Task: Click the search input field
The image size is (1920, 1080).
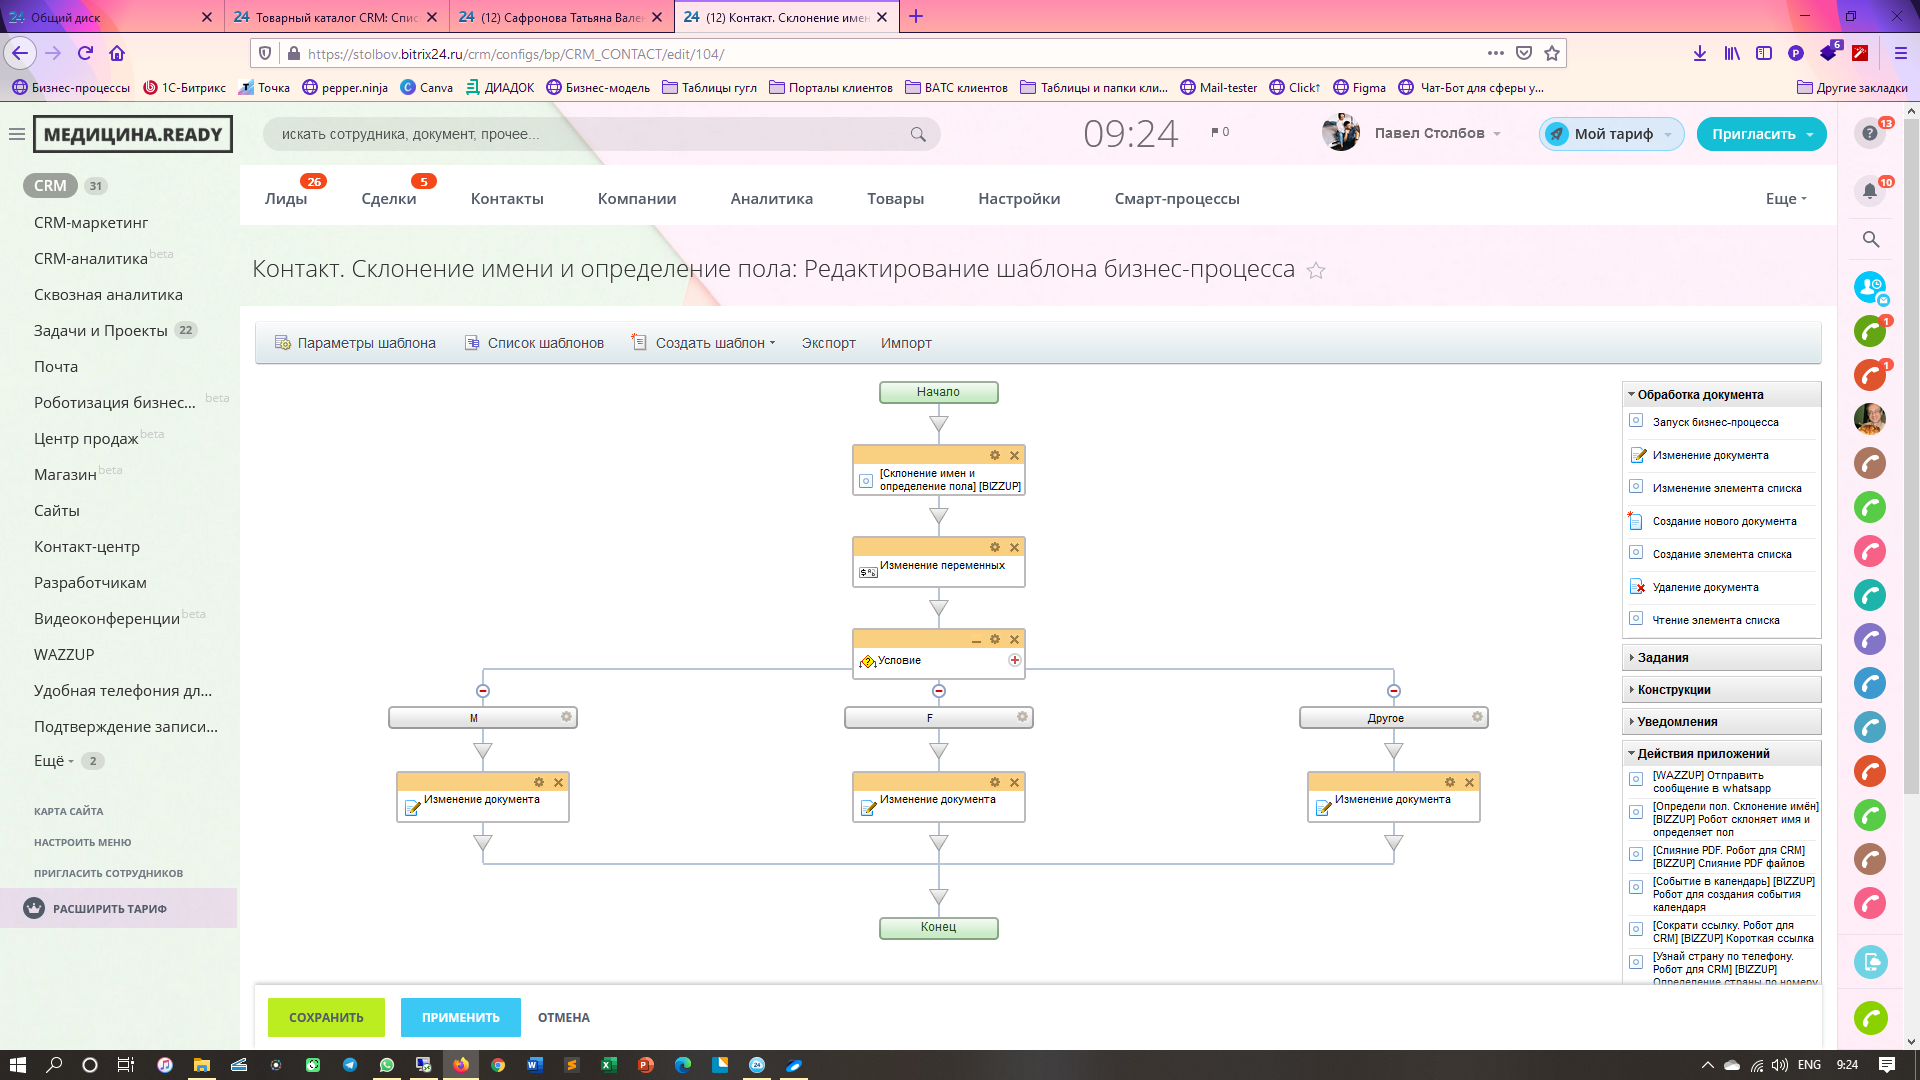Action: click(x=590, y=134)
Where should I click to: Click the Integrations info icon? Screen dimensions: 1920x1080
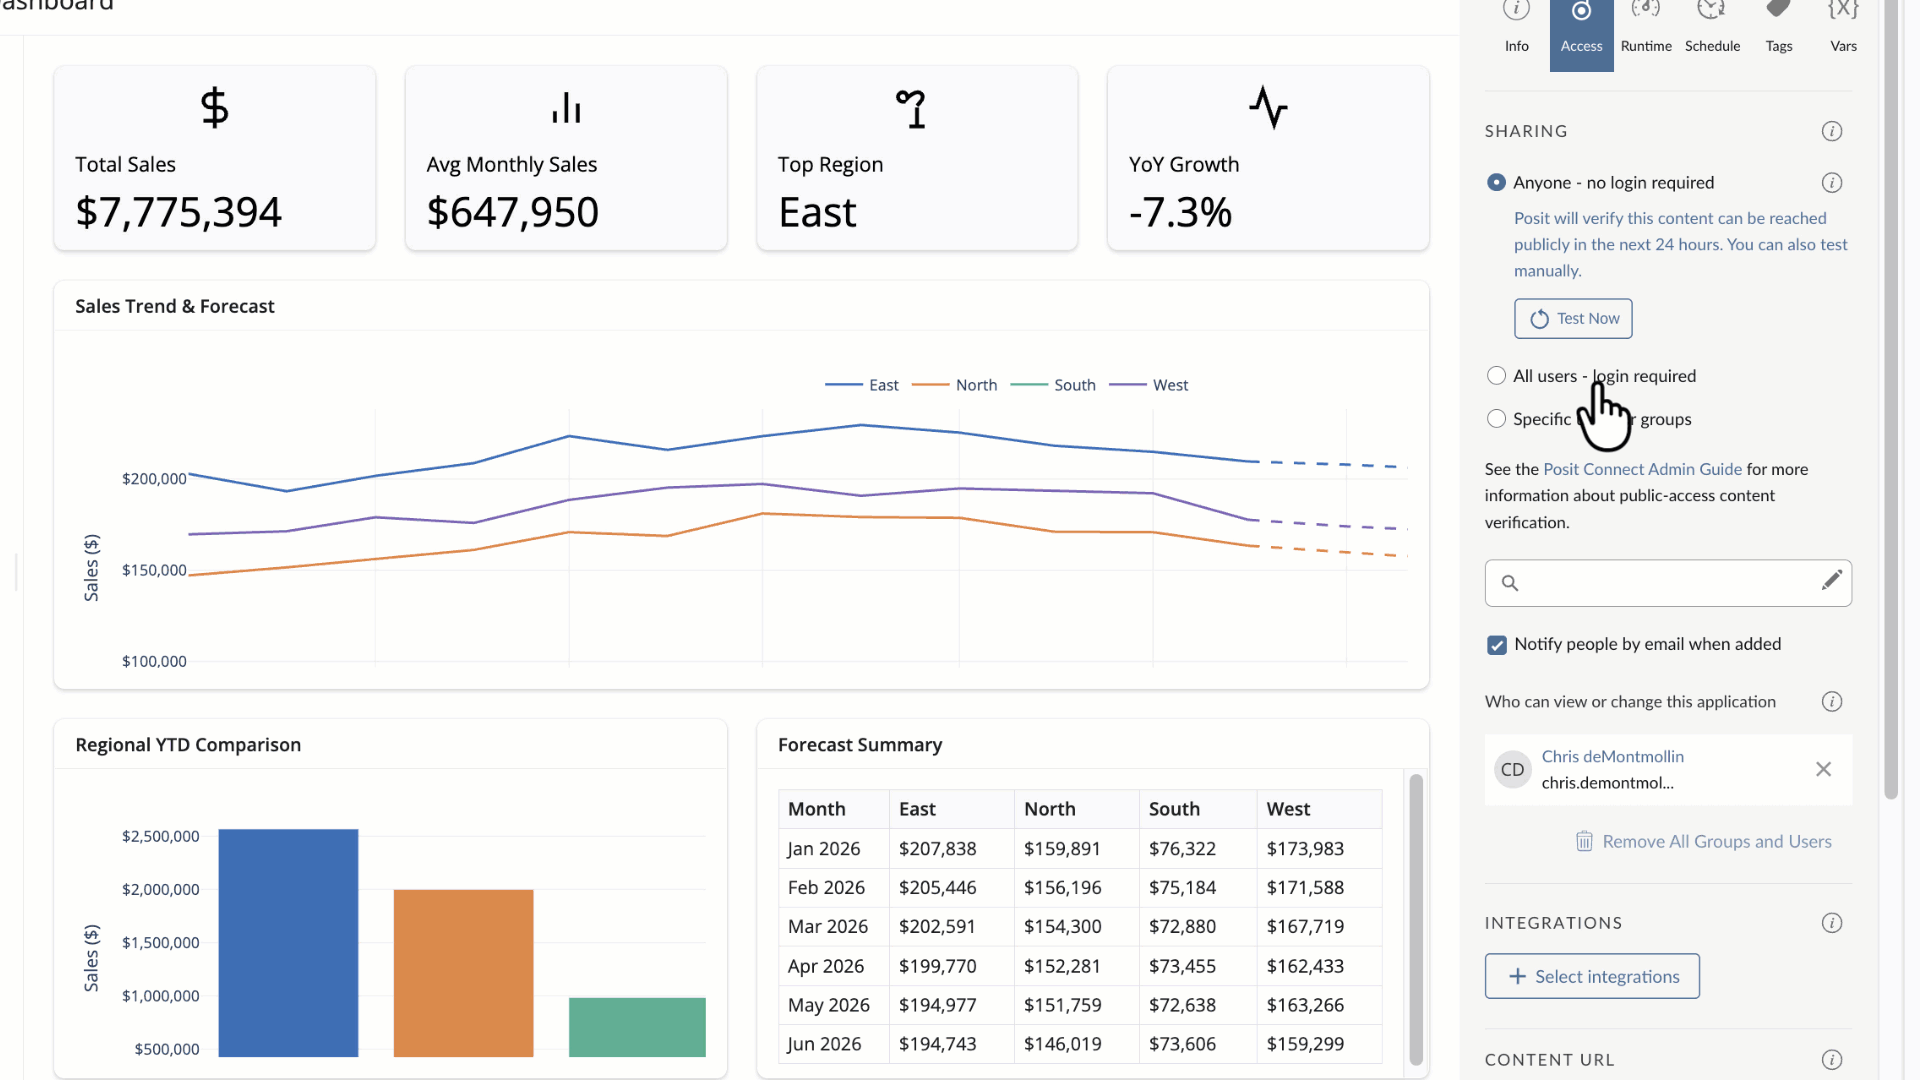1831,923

-------

### YOUR GOAL
Would you give the data above again word for word, skipping any images?

### WRITTEN RESPONSE
Task: Click the search input field
The image size is (1920, 1080).
Action: click(x=590, y=134)
Where should I click to: Click the Integrations info icon? Screen dimensions: 1920x1080
1831,923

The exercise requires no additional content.